**Tarefas:**
1 > As afirmações abaixo concordam com o trecho sobre Brasília? Responda sim ou não a cada uma e cite as palavras do trecho que decidem a resposta: (a) Ele permaneceu três meses à frente da Comissão de Planejamento. (b) O Memorial Preliminar para a Futura Capital do Brasil foi elaborado por Lúcio Costa. (c) A sala de aula no pavilhão da diretoria foi instalada em duas semanas.
2 > Quais pessoas são mencionadas pelo nome no trecho sobre Brasília?

**Trecho selecionado:**
■ ■ ■ ■ ■ ■ ■

Embora tivesse ficado apenas três meses à frente da Comissão de Planejamento, ele acelerou a desapropriação de terras na região demarcada e firmou convênio com o estado de Goiás para viabilizar a demarcação das fronteiras do novo Distrito Federal. Foi também o responsável pelos preparativos do concurso que escolheria o projeto urbanístico do plano piloto de Brasília. Elaborou o edital e fixou as regras do certame, valendo-se do Memorial Preliminar para a Futura Capital do Brasil, elaborado em 1955 pelos urbanistas Raul Pena Firme, Roberto Lacombe e José de Oliveira Reis. Esse projeto já previa os contornos do lago Paranoá, que serviriam de referência para o urbanista Lúcio Costa na elaboração de sua proposta vencedora.
A diretoria da Novacap dispunha de amplos poderes, podendo tudo providenciar para atender às exigências da construção da nova cidade. Ernesto Silva era responsável pelo Departamento de Educação e Difusão Cultural, mas, como só depois da inauguração essa área ganharia existência formal, ele tratou de garantir assistência educacional para os filhos dos operários. Enquanto elaborava o Plano Educacional, optou por instalar uma sala de aula no pavilhão de sua diretoria, o que foi feito em apenas dois dias. Contratou dois professores — Amábile Andrade Gomes e Mauro da Costa Gomes —, que se revezavam lecionando para turmas diurnas e noturnas.

■ ■ ■ ■ ■ ■ ■

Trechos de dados
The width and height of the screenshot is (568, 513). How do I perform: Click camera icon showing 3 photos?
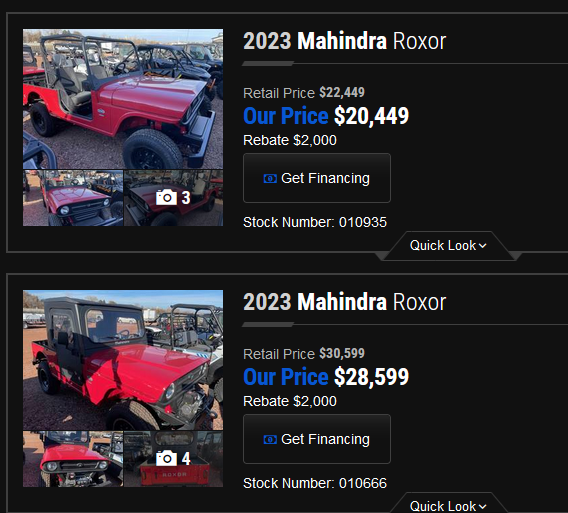pos(166,197)
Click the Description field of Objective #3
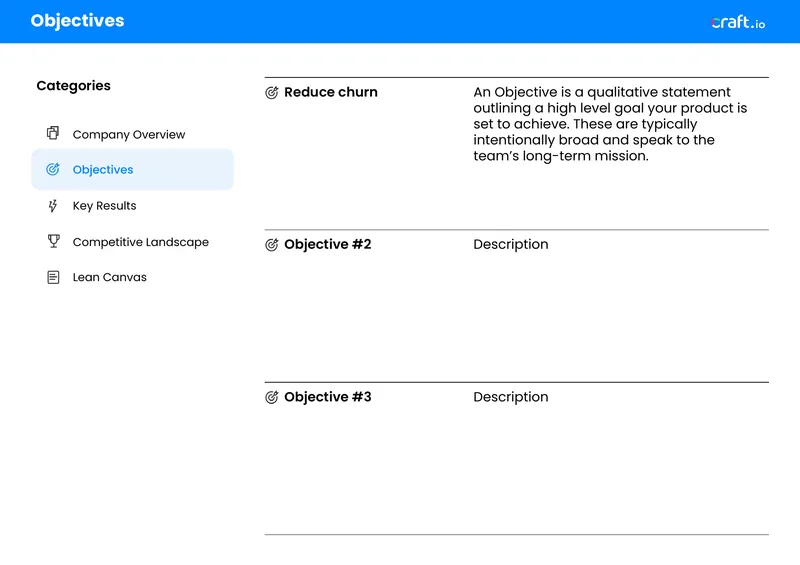 (x=511, y=397)
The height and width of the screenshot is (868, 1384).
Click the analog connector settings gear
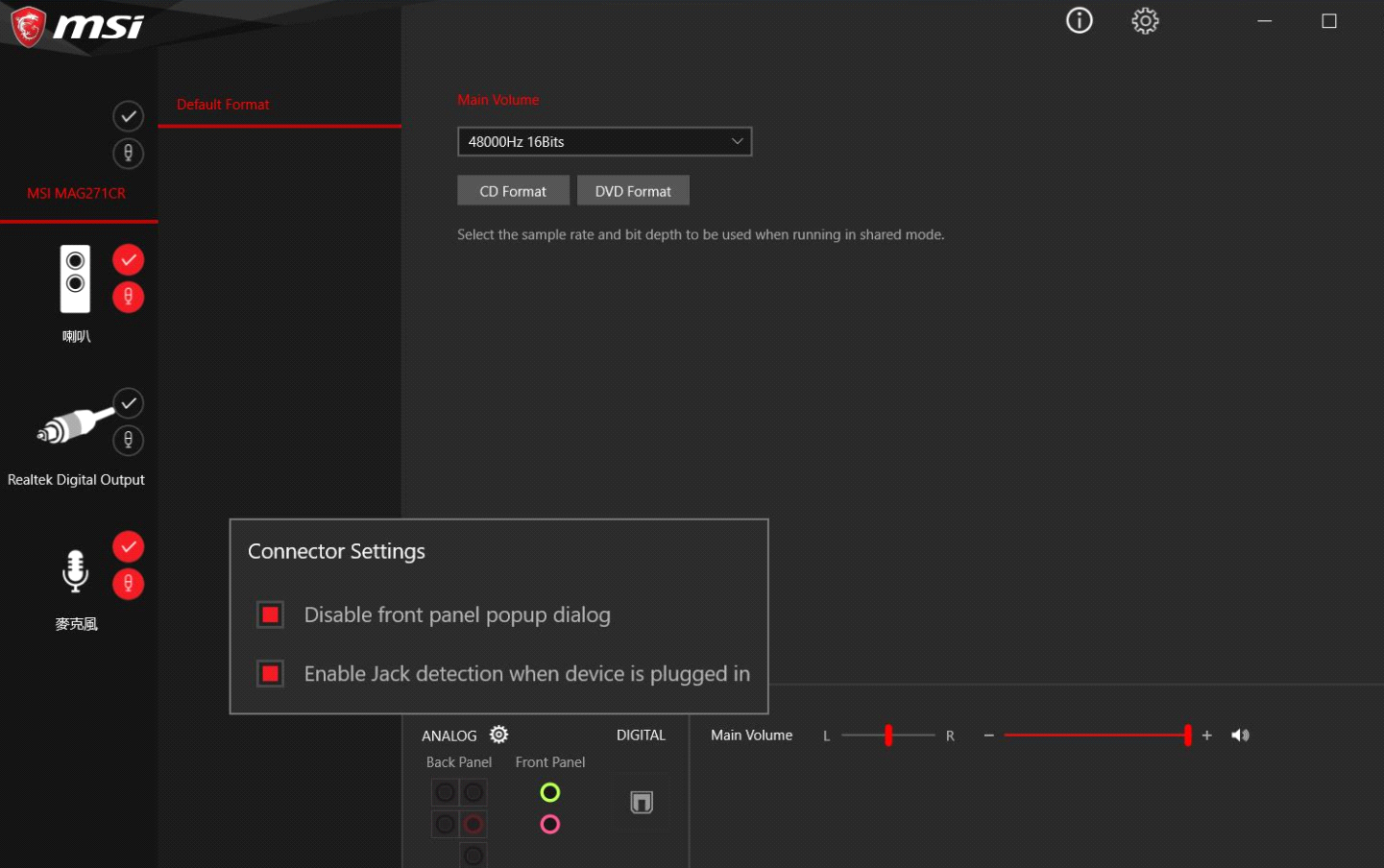pyautogui.click(x=498, y=735)
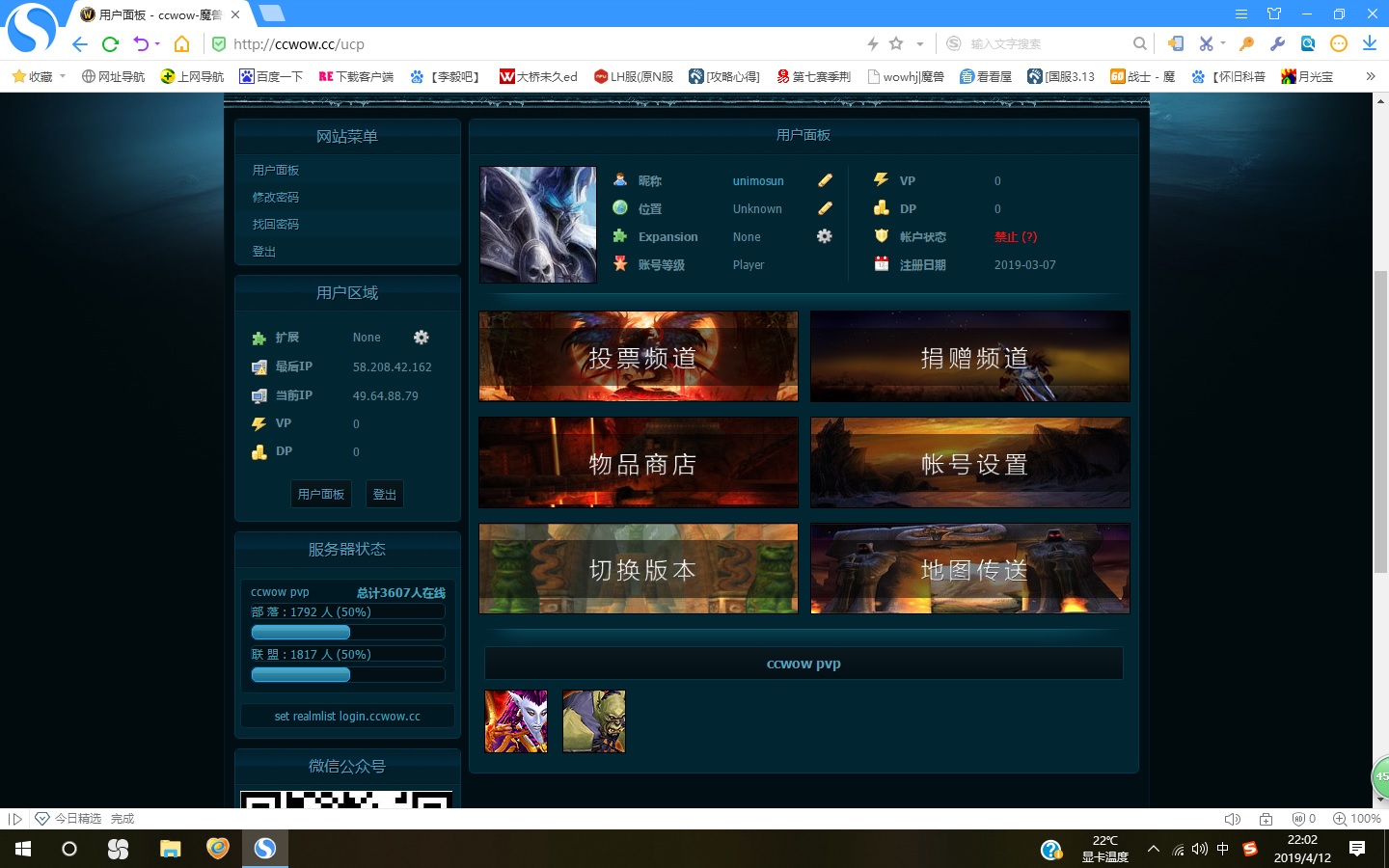Select 找回密码 from the site menu

click(x=276, y=224)
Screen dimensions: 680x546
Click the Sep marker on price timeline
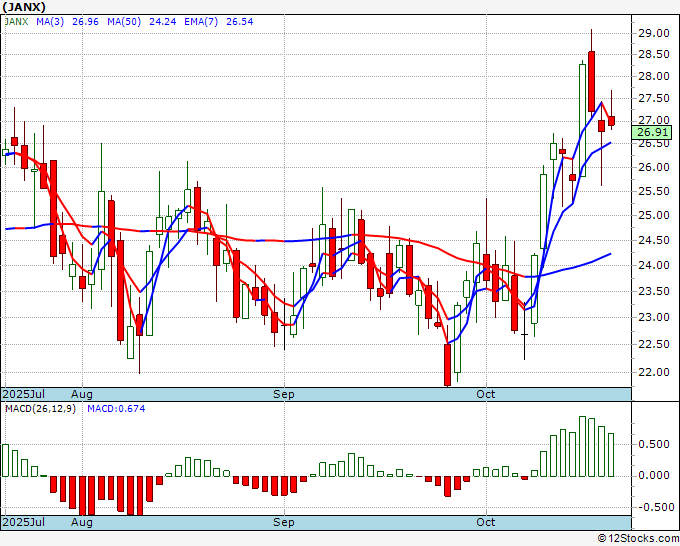(x=284, y=394)
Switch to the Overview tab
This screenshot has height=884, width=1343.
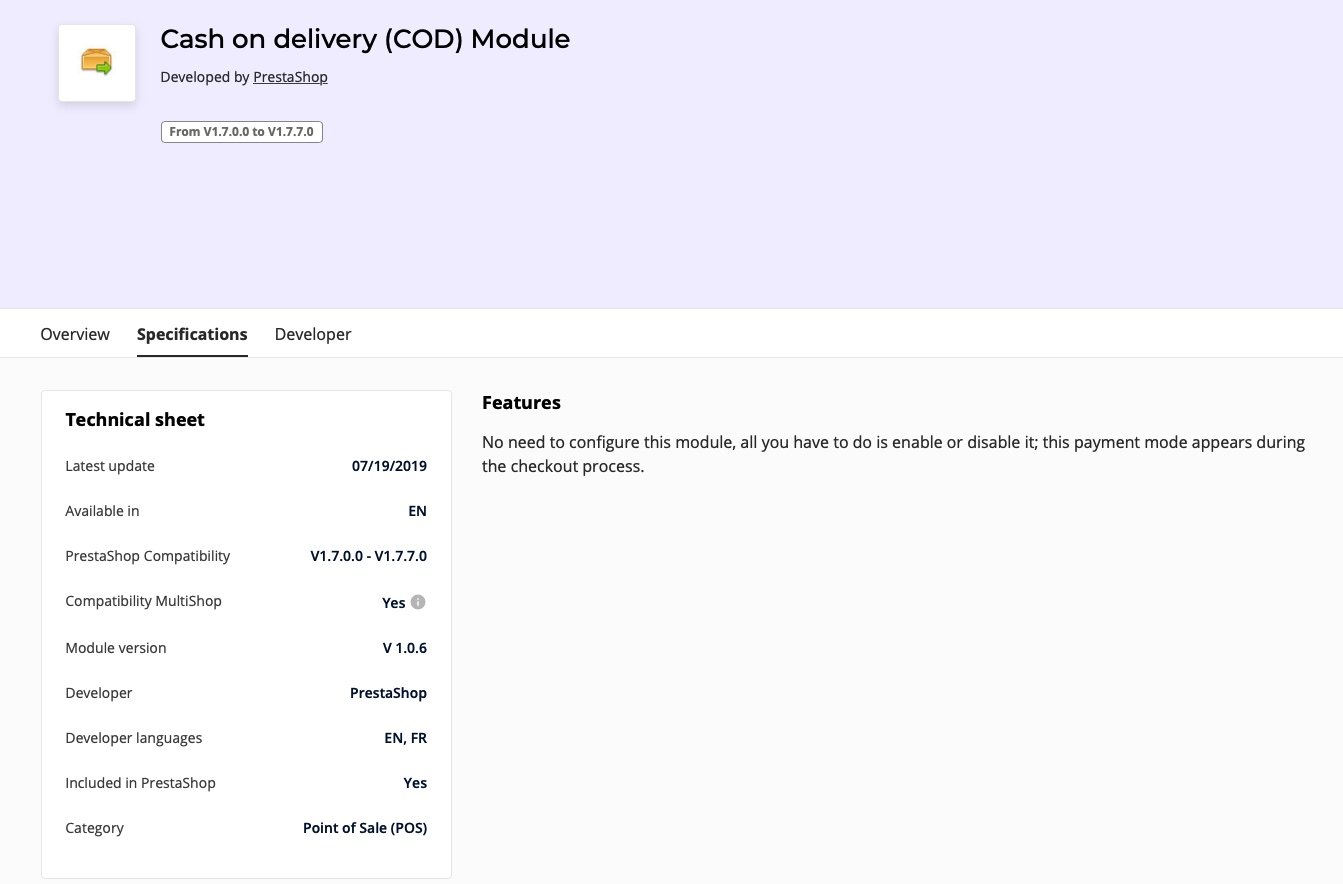[75, 334]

■ ■ ■ ■ ■ ■ ■

**Respostas:**
1 >
(a) Sim: "Embora tivesse ficado apenas três meses à frente da Comissão de Planejamento"
(b) Não: "elaborado em 1955 pelos urbanistas Raul Pena Firme, Roberto Lacombe e José de Oliveira Reis"
(c) Não: "o que foi feito em apenas dois dias"

2 > Raul Pena Firme, Roberto Lacombe, José de Oliveira Reis, Lúcio Costa, Ernesto Silva, Amábile Andrade Gomes e Mauro da Costa Gomes.